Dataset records
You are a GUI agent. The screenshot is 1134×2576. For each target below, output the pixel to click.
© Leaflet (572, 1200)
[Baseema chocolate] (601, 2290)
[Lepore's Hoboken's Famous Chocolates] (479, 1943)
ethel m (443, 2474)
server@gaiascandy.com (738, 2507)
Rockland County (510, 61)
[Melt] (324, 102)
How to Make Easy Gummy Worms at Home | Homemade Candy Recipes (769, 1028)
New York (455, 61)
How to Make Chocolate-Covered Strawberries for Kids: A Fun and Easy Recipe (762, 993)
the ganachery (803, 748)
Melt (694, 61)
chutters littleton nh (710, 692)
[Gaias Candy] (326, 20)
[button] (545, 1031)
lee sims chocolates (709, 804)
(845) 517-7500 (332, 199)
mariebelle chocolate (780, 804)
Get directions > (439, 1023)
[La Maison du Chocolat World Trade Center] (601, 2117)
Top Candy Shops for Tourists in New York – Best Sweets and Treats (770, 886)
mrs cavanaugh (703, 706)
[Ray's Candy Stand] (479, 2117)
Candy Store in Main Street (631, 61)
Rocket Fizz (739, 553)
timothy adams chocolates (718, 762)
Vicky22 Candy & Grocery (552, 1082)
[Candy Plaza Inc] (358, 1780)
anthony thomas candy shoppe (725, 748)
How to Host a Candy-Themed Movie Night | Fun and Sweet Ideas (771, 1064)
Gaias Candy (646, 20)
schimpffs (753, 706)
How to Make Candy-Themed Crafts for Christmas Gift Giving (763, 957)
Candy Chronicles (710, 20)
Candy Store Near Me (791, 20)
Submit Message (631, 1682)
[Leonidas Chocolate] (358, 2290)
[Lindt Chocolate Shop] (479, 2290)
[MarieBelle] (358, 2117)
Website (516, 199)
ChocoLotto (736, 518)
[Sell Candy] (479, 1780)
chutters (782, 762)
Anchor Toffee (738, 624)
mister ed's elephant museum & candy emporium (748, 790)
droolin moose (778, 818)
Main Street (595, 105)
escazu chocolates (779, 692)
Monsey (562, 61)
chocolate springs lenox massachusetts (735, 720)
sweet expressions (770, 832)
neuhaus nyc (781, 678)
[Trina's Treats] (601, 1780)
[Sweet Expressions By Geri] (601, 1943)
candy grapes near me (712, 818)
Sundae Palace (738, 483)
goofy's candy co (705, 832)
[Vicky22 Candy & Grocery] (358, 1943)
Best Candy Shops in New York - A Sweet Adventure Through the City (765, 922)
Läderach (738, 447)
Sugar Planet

WORK TASK
Above are records; repeat only the lines starting at the line with "How to Host" and ending at the line with "[MarieBelle] (358, 2117)", exactly as they appear, both included.

EXERCISE RESPONSE
How to Host a Candy-Themed Movie Night | Fun and Sweet Ideas (771, 1064)
Gaias Candy (646, 20)
schimpffs (753, 706)
How to Make Candy-Themed Crafts for Christmas Gift Giving (763, 957)
Candy Chronicles (710, 20)
Candy Store Near Me (791, 20)
Submit Message (631, 1682)
[Leonidas Chocolate] (358, 2290)
[Lindt Chocolate Shop] (479, 2290)
[MarieBelle] (358, 2117)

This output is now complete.